Fast alle kostenlosen Wörterbücher im Netz bieten den BenutzerInnen die Möglichkeit, Einträge hinzuzufügen, zu erweitern oder abzuändern. Um solche Mitmach-Wörterbücher soll es heute gehen. Genauer: um zweisprachige Mitmach-Wörterbücher für meine Arbeitssprachen Englisch und Deutsch. Natürlich gibt es viel mehr als „dreieinhalb“ Mitmach-Wörterbücher im Netz, aber ich will mich hier auf die Websites beschränken, auf denen ich einigermaßen regelmäßig nachschlage: pons.eu, dict.cc und leo und als das „dreieinhalbte“ Wörterbuch noch Linguee.

PONS.eu

Seit Oktober 2008 gibt es das Online-Wörterbuchangebot von PONS auf www.pons.eu. Derzeit bieten die Lexik-Datenbanken von PONS Stichwörter, Wendungen und Übersetzungen in den Sprachen Deutsch, Englisch, Französisch, Griechisch, Italienisch, Latein, Polnisch, Portugiesisch, Russisch, Slowenisch, Spanisch und Türkisch. Glossare liegen in den Sprachen Dänisch, Niederländisch, Norwegisch, Schwedisch, Tschechisch und Ungarisch vor.

Bereits in der FORUM-Ausgabe vom Dezember 2008 (FORUM ist die Mitgliederzeitschrift des Fachverbandes der Berufsübersetzer und Berufsdolmetscher ATICOM) habe ich in dem Artikel „www.pons.eu – Neue Wörterbuchseite im Praxistest“ beschrieben, was mich an diesem Online-Wörterbuch so reizt:

Der Ernst Klett Verlag wagt [...] als erster renommierter Sprachenverlag im deutschsprachigen Raum den Spagat zwischen kostenlosem Internetangebot und lexikologisch fundierten Inhalten und gleichzeitig zwischen herkömmlicher lexikographischer Arbeit und Web-2.0-Interaktivität: Seit Mitte Oktober 2008 hat Klett auf www.pons.eu ein riesiges Onlinewörterbuch (laut Verlagsangabe mit mehr als 3,5 Millionen Einträgen) als Betaversion ins Netz gestellt. [...]

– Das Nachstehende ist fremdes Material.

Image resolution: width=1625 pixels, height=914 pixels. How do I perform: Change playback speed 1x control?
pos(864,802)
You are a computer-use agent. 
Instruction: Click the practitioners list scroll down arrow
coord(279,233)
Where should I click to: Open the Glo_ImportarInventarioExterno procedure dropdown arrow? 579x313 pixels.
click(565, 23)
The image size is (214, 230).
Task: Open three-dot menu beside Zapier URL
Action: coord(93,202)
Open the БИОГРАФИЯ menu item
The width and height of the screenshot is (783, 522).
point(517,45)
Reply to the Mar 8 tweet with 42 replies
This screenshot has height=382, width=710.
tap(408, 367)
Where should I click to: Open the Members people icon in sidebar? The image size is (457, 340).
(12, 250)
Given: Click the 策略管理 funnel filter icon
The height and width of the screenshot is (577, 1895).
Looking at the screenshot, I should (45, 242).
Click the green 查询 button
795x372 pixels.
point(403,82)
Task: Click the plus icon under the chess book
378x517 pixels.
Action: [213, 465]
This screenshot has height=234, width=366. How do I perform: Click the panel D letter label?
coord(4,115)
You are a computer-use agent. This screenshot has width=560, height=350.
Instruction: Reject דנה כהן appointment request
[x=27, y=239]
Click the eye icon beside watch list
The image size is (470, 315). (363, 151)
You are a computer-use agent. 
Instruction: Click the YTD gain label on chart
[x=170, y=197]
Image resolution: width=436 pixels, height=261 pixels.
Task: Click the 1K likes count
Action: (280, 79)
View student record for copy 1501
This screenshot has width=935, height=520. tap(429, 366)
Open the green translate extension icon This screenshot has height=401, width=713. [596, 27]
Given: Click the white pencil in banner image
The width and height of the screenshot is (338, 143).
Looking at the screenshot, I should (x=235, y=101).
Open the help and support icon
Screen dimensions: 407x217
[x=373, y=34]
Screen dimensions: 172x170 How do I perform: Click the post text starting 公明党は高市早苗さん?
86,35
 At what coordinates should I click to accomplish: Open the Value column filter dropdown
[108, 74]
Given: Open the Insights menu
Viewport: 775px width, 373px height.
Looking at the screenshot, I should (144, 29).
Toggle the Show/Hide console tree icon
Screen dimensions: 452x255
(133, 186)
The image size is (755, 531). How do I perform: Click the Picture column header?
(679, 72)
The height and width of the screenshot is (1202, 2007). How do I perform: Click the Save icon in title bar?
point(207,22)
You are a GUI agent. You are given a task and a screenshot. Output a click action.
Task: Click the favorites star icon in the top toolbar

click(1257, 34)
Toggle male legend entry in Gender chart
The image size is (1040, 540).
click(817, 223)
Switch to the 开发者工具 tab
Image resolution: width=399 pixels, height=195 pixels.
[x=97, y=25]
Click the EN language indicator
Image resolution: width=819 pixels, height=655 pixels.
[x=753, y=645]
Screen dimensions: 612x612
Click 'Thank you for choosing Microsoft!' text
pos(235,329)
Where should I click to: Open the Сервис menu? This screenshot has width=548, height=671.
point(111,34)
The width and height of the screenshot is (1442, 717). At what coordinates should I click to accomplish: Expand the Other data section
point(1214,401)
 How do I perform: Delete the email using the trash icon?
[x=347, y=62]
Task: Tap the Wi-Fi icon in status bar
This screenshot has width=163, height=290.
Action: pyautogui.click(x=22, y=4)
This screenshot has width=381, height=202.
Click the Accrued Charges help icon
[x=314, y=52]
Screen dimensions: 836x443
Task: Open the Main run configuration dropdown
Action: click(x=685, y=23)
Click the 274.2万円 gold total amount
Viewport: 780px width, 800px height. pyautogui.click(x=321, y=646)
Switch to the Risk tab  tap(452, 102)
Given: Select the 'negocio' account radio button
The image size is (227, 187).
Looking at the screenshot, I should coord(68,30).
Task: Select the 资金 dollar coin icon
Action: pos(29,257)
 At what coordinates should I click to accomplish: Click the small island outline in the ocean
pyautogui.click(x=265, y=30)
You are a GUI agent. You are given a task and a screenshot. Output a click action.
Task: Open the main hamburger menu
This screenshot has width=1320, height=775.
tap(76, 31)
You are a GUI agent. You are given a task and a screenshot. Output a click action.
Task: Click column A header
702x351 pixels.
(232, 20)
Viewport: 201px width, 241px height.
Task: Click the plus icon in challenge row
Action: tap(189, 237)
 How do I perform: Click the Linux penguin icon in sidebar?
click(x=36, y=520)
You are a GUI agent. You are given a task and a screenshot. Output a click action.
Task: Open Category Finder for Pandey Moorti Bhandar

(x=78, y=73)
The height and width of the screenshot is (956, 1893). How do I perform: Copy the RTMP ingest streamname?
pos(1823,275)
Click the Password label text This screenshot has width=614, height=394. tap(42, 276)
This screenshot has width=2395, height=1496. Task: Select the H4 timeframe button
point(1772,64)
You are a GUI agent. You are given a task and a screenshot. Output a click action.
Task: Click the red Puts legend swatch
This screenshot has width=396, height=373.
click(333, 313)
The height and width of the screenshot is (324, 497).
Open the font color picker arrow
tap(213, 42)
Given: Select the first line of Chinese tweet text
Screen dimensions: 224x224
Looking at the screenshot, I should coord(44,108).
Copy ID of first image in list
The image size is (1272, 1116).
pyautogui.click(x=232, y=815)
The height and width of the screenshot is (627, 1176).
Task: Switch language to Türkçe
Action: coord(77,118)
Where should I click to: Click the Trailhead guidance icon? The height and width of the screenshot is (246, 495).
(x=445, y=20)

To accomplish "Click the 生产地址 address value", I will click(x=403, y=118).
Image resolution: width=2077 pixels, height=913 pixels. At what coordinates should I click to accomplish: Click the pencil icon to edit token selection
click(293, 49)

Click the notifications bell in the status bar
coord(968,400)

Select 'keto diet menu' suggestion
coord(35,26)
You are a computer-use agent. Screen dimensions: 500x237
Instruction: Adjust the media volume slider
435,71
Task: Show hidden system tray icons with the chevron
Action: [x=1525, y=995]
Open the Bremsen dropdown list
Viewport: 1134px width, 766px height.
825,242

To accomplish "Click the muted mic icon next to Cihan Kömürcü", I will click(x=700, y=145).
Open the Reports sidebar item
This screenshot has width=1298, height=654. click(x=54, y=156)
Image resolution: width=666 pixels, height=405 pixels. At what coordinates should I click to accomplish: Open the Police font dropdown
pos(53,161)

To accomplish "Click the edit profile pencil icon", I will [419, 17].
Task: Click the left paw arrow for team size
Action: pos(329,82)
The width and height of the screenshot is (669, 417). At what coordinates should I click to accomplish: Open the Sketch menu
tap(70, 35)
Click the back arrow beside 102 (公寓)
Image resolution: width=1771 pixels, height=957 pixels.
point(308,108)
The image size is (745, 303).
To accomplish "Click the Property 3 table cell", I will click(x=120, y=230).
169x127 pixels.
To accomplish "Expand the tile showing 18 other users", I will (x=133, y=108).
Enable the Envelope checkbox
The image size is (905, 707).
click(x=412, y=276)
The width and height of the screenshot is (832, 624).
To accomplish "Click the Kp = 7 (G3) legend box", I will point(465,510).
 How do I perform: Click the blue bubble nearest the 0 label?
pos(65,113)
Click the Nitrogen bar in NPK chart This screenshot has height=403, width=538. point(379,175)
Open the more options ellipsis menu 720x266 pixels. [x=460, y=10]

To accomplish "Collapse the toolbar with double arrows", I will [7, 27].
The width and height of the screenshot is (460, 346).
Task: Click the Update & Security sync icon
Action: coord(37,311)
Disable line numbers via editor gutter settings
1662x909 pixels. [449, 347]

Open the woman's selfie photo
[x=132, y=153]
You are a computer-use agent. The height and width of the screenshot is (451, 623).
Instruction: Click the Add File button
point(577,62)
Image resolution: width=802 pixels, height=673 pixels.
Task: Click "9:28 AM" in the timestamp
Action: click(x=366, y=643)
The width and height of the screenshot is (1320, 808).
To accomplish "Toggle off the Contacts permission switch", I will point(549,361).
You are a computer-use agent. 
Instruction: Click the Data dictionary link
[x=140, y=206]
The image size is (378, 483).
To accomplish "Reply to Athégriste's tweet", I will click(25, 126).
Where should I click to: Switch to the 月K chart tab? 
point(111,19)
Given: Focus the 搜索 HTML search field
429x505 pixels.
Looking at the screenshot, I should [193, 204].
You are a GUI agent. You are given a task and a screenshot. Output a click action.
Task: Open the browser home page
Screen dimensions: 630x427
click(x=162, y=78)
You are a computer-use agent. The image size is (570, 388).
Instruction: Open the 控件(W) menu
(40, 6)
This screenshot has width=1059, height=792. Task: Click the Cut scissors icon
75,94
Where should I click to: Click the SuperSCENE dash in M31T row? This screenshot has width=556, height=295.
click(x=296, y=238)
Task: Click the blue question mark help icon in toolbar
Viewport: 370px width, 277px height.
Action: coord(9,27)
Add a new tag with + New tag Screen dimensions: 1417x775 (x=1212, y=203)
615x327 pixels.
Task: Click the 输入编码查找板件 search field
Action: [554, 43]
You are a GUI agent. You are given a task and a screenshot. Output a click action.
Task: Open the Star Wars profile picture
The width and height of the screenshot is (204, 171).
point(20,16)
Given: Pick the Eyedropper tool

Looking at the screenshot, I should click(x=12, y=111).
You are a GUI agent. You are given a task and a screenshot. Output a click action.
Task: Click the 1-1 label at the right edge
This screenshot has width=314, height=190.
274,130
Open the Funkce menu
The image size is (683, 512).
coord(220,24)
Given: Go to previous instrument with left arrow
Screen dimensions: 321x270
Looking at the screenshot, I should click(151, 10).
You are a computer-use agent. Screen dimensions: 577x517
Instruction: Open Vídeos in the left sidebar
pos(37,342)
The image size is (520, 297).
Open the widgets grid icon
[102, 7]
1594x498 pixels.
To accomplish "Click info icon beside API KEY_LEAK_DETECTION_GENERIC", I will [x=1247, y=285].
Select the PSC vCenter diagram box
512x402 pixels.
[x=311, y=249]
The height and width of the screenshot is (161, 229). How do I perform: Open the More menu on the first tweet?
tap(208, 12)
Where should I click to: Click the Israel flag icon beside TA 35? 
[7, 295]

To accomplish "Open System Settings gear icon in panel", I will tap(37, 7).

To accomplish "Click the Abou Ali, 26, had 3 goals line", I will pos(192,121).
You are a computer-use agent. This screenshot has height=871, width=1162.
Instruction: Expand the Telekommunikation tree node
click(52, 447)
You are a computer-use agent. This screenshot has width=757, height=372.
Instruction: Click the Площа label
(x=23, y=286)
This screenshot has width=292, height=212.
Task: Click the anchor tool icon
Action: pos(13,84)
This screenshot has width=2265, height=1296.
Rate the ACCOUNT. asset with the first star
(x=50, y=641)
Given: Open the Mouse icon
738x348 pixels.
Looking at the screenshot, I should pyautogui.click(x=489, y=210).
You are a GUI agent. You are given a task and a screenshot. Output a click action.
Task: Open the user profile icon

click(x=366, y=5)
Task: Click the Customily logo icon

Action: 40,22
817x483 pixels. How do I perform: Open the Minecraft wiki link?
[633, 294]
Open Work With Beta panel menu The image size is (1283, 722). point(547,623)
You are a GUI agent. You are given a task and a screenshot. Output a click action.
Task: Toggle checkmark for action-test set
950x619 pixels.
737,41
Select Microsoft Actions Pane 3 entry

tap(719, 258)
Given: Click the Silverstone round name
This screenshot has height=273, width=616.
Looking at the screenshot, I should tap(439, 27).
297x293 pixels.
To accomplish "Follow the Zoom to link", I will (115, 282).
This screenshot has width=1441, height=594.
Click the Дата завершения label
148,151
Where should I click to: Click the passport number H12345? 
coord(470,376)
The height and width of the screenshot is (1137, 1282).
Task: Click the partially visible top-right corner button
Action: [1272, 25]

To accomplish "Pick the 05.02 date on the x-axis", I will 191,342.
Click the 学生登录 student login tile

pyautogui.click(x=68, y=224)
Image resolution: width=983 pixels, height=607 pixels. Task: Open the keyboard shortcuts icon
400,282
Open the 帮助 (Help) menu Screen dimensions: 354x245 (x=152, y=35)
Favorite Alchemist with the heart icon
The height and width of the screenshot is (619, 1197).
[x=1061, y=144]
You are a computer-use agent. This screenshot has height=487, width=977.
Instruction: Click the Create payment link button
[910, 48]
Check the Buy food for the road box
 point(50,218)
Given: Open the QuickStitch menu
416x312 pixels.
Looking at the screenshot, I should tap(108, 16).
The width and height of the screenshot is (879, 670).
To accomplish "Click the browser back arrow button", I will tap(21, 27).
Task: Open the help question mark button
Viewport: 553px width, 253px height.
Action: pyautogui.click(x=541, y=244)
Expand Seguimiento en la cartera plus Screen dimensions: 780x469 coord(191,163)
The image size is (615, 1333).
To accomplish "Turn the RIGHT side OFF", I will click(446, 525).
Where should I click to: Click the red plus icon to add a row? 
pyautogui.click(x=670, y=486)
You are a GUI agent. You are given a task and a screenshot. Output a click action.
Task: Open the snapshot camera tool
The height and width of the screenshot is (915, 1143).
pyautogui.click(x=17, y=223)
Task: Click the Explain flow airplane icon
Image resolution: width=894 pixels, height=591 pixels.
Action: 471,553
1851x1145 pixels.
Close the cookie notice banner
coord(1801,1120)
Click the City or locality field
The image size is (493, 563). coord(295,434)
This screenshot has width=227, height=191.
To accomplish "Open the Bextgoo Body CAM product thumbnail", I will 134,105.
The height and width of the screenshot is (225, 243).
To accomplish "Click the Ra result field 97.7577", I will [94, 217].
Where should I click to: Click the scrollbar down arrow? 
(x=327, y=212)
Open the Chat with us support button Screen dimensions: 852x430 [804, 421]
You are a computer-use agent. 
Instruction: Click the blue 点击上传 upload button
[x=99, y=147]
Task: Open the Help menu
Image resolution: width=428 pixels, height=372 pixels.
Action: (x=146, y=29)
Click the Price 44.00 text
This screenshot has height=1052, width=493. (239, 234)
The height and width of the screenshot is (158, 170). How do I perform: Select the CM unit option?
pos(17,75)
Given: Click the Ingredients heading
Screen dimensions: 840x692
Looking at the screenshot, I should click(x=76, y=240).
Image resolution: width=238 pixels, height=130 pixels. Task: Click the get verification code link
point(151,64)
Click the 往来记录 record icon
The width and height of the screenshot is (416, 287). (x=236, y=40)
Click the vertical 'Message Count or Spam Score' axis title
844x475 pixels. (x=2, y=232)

Falls jemand einen fehlerhaften Wörterbucheintrag entdeckt, kann er diesen Fehler bzw. Verbesserungsvorschläge melden, indem er das Feedback-Formular benutzt, das in jedem Eintrag durch einen Klick auf das Briefumschlagsymbol [...] zugeschaltet werden kann. [...]

Die Stärke des Onlinewörterbuchs sind die Rückmeldungsmöglichkeiten der Benutzer. Wörterbuchlücken lassen sich von den Benutzern durch das Anlegen eines eigenen OpenDict-Eintrags schließen. OpenDict ist der Wörterbuchteil, in dem jeder Nutzer (nach einer kurzen Anmeldung) Einträge neu anlegen oder verändern kann. Diese Neueinträge werden nach Verlagsangaben von der PONS-Wörterbuchredaktion geprüft. Bei jedem Eintrag ist zudem vermerkt, wer ihn angelegt oder bearbeitet hat (über den Link „Autoren & Versionen“).

Seit Mitte Juni 2011 hat PONS die Möglichkeiten zur Vernetzung der BenutzerInnen verbessert und die „PONS Community“ geschaffen. BenutzerInnen können sich persönliche Mitteilungen zuschicken oder, in Social-Networks-Manier, anderen NutzerInnen „folgen“.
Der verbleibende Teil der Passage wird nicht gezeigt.